• **Complete the following**:
A - Return the stretch of the touchscreen adoption text from "For workers immersed" through "in touch-enhanced software.".
B - Answer these questions using the touchscreen adoption text:
(i) Which firm issued the forecasts?
(ii) What share of PCs purchased for users under the age of 15 had touchscreens in 2009?
(iii) For how long have touch and pen input been available as niche products for vertical industry applications?

• **Given text**:
____________
More than 50 per cent of PCs purchased for users under the age of 15 will have touchscreens by 2015 while at the same time only about 10 per cent of PCs sold to enterprises will have the capability.

According to IT advisory and research firm Gartner, the immediate productivity gains promised by the flood of touch-enabled devices coming to market in 2010 will be slow to materialise in the enterprise sector.

"What we're going to see is the younger generation beginning to use touchscreen computers ahead of enterprises," said Leslie Fiering, Research Vice-President at Gartner. "By 2015, we expect more than 50 per cent of PCs purchased for users under the age of 15 will have touchscreens, up from fewer than two per cent in 2009. On the other hand, we are predicting that fewer than 10 per cent of PCs sold to enterprises in 2015 for mainstream knowledge workers will have touchscreens."

"Consensus among the Gartner client US school districts is that over half, and possibly as many as 75 per cent, will be specifying touch and/or pen input within the next five years," said Fiering. "Consider this as the precursor to a major generational shift in how users relate to their computing devices."

Conversely, enterprises will be slow to adopt touch input for mainstream knowledge workers. The long tail of legacy enterprise applications that do not leverage touch, and the large contingent of mouse-trained employees, will make many enterprises doubt the business case for adding touch – and any additional costs – to PC hardware standards. However, employees are increasingly bringing their own PCs and technologies to work, whether sanctioned or not, and as with other consumer technologies, enterprises will eventually be forced to acknowledge the use of touch for their mainstream knowledge users.

Touch and pen are already being used in many enterprise vertical applications for field service, law enforcement and clipboard replacements. Touch is also being used in many customer-facing situations such as information kiosks and automated teller machines.

This trend will grow as touch-enabled hardware prices continue to drop and application software gets more sophisticated. Restaurants, retail and healthcare providers (for patient admittance, charting and patient records) may be among the largest adopters.

For workers immersed in graphics data analysis, touch will extend the value of the datasets as users directly manipulate the resulting graphs. Software support will be the big issue. Over time, as more touch-based graphics analysis applications become available, the features will move down market for mainstream employees, but not in the near term.

Gartner expects progress to be evolutionary rather than revolutionary. No single "killer application" will change the market overnight; rather, there will be an incremental introduction of user interface and ergonomics improvements, drops in hardware prices and increases in touch-enhanced software.

"As with many recent technology advances, touch adoption will be led by consumers and only gradually get accepted by the enterprise," Fiering said. "What will be different here is the expected widespread adoption of touch by education, so that an entire generation will graduate within the next 10 to 15 years for whom touch input is totally natural."

Fiering said that although touch and pen input are not new to the PC industry – both have been available, largely as niche products for vertical industry applications, for more than 20 years – there is renewed interest in touch input today.

Multitouch on smartphones and the Apple iPhone phenomenon have shown users how useful touch can be with the right implementation, and Apple's introduction of the larger iPad has set off a wave of speculation about changing the industry.

The earliest adopters of touch-enabled devices will be consumers who rarely deal with legacy issues. They will be looking for entertainment and casual gaming applications. Gartner predicts that iPhone and touch-enabled smartphone users will want to extend the multitouch experience to their PC computing.
____________
• **Source material**:
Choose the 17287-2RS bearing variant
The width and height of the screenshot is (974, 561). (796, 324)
____________
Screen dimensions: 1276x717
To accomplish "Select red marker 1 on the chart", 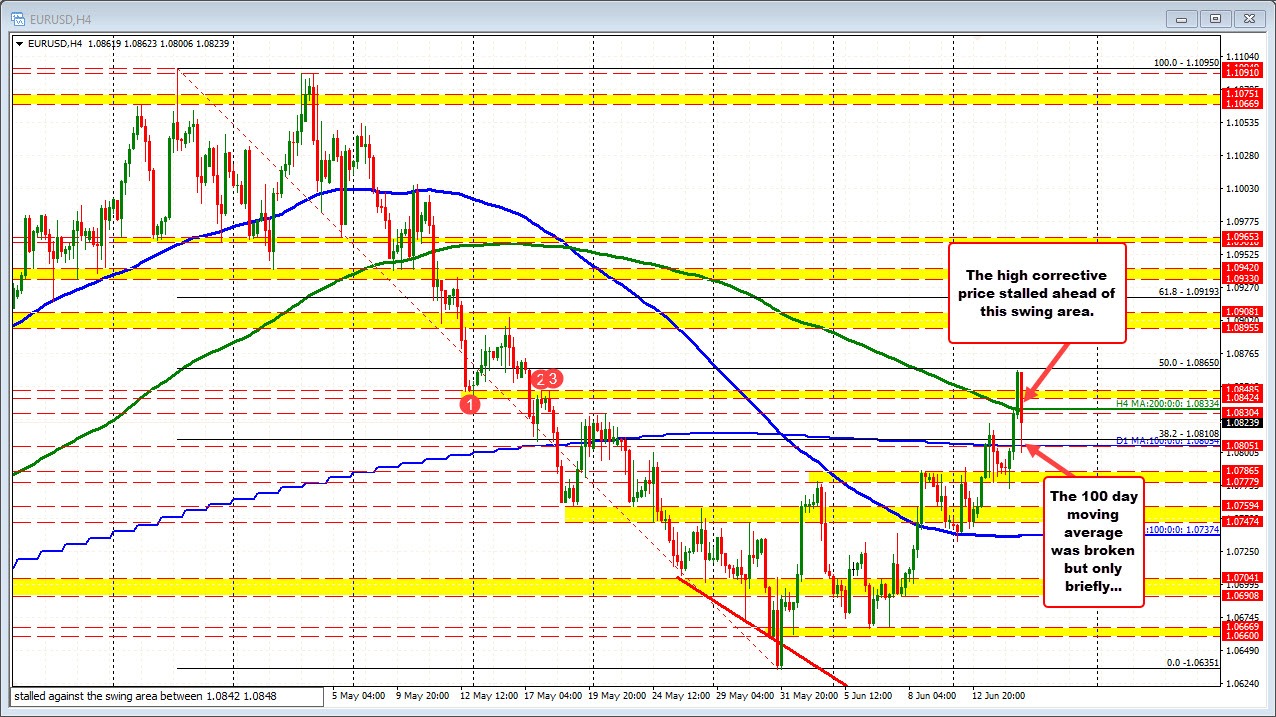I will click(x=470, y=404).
____________
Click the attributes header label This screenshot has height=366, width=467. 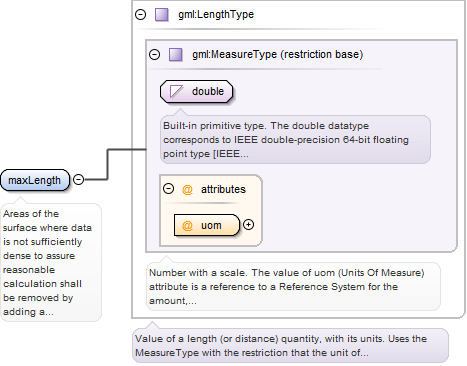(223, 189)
____________
• **Answers per task**:
A -
For workers immersed in graphics data analysis, touch will extend the value of the datasets as users directly manipulate the resulting graphs. Software support will be the big issue. Over time, as more touch-based graphics analysis applications become available, the features will move down market for mainstream employees, but not in the near term.

Gartner expects progress to be evolutionary rather than revolutionary. No single "killer application" will change the market overnight; rather, there will be an incremental introduction of user interface and ergonomics improvements, drops in hardware prices and increases in touch-enhanced software.

B -
(i) Gartner
(ii) Fewer than two percent
(iii) More than 20 years